[ABOUT THIS TASK]:
Report every line in the listing below where the string "link" shows up.

[DATA EXCERPTS]:
-- Opening Marker --
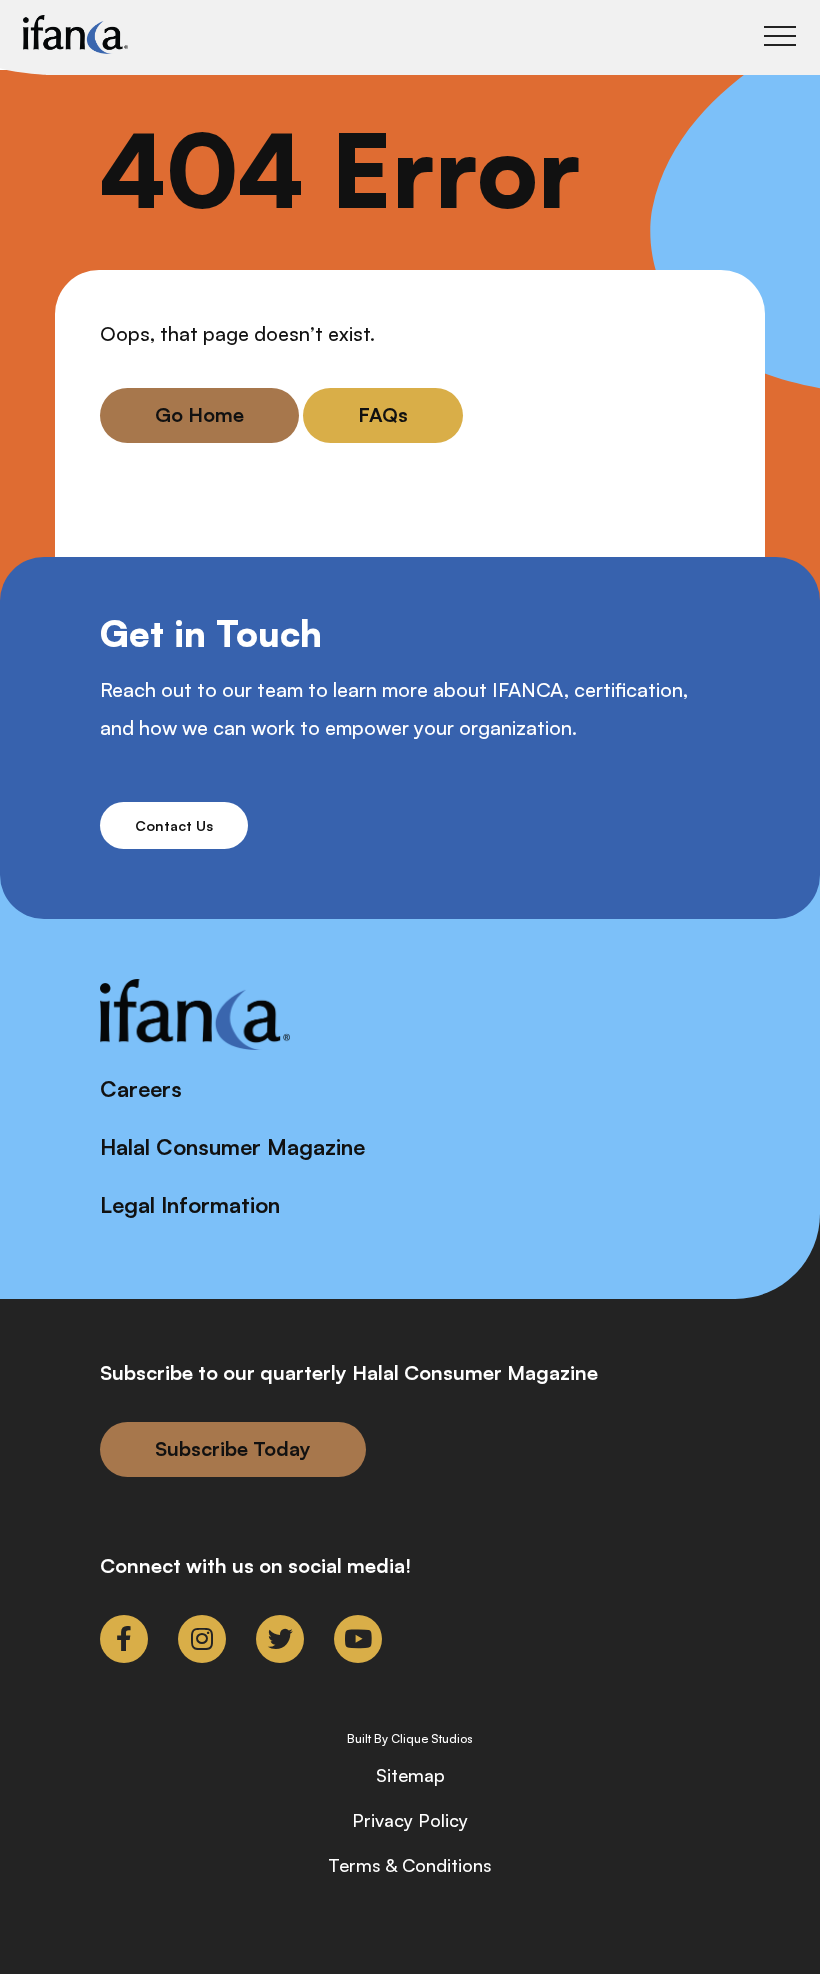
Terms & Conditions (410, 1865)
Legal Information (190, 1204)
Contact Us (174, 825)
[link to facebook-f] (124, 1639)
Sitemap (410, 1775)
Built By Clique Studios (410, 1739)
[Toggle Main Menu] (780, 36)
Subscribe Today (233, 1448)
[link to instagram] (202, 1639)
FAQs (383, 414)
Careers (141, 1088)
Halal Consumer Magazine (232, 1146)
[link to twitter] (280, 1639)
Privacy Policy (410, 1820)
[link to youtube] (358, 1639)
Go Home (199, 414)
-- Closing Marker --
[ANSWER SECTION]:
[link to facebook-f] (124, 1639)
[link to instagram] (202, 1639)
[link to twitter] (280, 1639)
[link to youtube] (358, 1639)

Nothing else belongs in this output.